あたしの先代の団長も、先々代もそうだった。
団長が毎朝、その日の遊びを考える。
その慣習があたしの代になって素っ気ないことにしてしまうのだな。
昔から歩き出すと黙々として妄想に耽る。あたしゃそんなタチだ。
だもんであたくし闇生団長はむっつりとして遊ばない。
ひたすら歩き通すだけの、つまらん年長さんであった。
ふと我に返り、振り返って、ダンマリとしてついてくる従順な下級生たちの姿に、苦笑したものだ。
すまん、つまらん奴で。
思えばこの頃からウォーキング好きになる素質があったのだな。
とまあ、会話の少ない我が通学団ではあったのだが。
そうはいってもご近所であるからして、それなりに遊びもしたし。ぐだくだと暇をつぶし、時には喧嘩もしたものだ。
それがやがて中学に入り、声変わりを経ると、次第によそよそしくなって互いの近況には疎くなる。
ましてや、歳の三つ以上離れた下級生ともなると、中学でも重ならないわけで。
そうこうするうちに就職や進学のための上京や転居で、知らぬうちに散っていたりするのである。
そうなるとご近所の近況は、今では帰郷のおりに耳にするくらいだろうか。
それでだ、
かつて我が通学団の一員だった者がひとり、壊れてしまったときくのだな。
記憶の中の彼は、いつもにこやかで、静かで、あやういまでに優しかった。
それが高校に入って、自宅をたまり場にしたあたりから何かが狂っていったらしい。
シンナーに耽っていた、と噂されるが、はたしてそれだけだったかどうか。
家じゅうの窓が割られてなくなり、叫び声が絶えなくなって。
それでも辛うじてそのあたりで終わっていれば、不良という、決して珍しくはない人生のいち側面ということで済んだかもしれない。
けれど、
それから数年を経た今彼は、白昼の交差点で誰もいない虚空にお辞儀をしたり、冬でも裸足で、笑いながら踊るようにさまようのだという。
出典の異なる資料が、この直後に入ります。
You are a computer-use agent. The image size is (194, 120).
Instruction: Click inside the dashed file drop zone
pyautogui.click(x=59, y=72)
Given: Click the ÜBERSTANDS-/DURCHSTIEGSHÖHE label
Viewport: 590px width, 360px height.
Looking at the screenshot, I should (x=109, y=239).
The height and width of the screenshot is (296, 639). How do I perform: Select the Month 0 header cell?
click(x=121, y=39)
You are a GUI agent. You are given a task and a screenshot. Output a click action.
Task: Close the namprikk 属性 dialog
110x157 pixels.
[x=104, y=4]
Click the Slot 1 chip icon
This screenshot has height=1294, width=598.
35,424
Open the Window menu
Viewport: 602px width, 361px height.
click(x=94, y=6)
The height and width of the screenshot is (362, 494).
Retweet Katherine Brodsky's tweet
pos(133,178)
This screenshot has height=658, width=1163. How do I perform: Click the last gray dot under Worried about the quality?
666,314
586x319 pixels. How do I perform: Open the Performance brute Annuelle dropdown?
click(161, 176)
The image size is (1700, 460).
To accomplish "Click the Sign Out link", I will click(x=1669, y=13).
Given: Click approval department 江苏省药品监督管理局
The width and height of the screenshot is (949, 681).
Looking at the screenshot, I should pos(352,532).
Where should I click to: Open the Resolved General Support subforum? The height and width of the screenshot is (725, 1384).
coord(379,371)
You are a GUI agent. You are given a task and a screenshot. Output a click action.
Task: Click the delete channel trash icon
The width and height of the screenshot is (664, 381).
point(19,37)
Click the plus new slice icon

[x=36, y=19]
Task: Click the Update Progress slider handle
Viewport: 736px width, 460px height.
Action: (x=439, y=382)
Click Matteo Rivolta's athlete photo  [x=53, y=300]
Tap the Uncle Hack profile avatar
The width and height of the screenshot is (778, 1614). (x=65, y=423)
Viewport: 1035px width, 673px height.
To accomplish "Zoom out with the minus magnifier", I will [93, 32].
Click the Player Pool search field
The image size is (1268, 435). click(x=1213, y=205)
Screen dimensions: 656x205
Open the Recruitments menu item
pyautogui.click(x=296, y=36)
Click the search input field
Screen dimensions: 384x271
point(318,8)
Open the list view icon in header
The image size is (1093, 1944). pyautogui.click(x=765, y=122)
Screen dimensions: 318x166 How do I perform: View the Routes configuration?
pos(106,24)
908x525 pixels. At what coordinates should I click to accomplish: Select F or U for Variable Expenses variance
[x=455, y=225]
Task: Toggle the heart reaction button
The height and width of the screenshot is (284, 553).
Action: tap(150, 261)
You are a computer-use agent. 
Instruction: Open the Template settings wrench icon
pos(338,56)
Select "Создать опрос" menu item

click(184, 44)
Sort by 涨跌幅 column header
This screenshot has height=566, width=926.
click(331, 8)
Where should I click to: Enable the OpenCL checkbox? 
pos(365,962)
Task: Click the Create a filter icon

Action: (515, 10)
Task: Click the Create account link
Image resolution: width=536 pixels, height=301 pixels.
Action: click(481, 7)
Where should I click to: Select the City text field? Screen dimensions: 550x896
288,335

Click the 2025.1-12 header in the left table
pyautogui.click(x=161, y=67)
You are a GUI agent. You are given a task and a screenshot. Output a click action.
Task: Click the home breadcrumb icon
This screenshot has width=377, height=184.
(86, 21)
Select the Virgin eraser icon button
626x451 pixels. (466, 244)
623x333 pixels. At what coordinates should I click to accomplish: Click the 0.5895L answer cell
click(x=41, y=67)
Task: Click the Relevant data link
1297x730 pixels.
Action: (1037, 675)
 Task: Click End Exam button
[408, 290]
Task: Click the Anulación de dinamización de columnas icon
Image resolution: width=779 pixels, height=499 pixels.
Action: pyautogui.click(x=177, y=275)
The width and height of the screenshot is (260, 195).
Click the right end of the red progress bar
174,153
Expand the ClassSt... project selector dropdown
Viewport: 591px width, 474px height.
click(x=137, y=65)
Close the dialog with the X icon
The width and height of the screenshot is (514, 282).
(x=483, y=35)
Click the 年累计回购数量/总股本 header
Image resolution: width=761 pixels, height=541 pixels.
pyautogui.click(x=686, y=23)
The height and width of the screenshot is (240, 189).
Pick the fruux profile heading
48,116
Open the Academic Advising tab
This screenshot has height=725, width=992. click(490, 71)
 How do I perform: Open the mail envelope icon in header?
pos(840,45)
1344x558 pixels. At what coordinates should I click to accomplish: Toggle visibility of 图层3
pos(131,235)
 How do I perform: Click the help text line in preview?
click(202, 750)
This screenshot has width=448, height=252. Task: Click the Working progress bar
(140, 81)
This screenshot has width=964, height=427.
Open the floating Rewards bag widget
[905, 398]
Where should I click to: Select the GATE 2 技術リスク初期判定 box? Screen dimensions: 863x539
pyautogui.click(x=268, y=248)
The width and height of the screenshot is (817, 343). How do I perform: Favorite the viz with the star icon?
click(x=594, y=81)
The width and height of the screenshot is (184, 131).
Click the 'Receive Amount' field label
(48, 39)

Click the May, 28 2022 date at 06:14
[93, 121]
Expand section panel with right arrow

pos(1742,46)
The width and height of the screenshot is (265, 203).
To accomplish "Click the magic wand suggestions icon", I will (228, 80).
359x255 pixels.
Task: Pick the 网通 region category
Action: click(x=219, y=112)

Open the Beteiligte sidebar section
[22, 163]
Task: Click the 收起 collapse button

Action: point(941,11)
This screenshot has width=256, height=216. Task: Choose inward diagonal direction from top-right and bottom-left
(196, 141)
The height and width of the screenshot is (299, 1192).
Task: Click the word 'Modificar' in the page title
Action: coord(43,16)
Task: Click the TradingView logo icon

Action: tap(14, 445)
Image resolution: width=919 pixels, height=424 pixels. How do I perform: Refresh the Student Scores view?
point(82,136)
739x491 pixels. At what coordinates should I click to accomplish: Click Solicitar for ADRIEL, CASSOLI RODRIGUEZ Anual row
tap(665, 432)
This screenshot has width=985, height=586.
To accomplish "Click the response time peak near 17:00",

かと思うと、言葉にならない叫び声で、コンビニの外から店員に怒鳴りつけていたり。
通りに面した障子に覗き穴をもうけて、日がな一日屋外を監視していたりと。
弟が家を出たというが、無理もない。
母は、その心労がたたったのか、鬱を抱えた。
絶望のふちからのSOSは、彼女の場合、絶叫のかたちをとらず、音楽と言葉によりそった。
某シンガーソングライターの歌と歌詞のコピーを、近所に配っているという。
周囲もまた、声を掛け合って地域の催しに誘い出したりしているというが、はたしてどこまで立ち入っていいのやらと…。
こういうのを単に「イッちゃった」の一言で片づけたくはねえんだな。
あまりに安直でよお。
狂気と正気はあきらかに違うが、その境界線は曖昧模糊として地続きだもの。
といって、
解決は至難の技なのだがね。
痴呆(認知症?)と徘徊をこじらせた人も、ぽつぽつ耳にするし。
よく遊んでもらった近所の先輩の自殺も、知った。
ったく。
それにしても、悲痛だよ。
真夜中の絶叫。
言葉にならない叫びは、絶望の壁を素手で殴るような、そんな攻撃的な哀しみで満ちている。
自分を脱ぎ捨ててしまいたいのに、かなわず。ならばと、世界へ牙をむくような。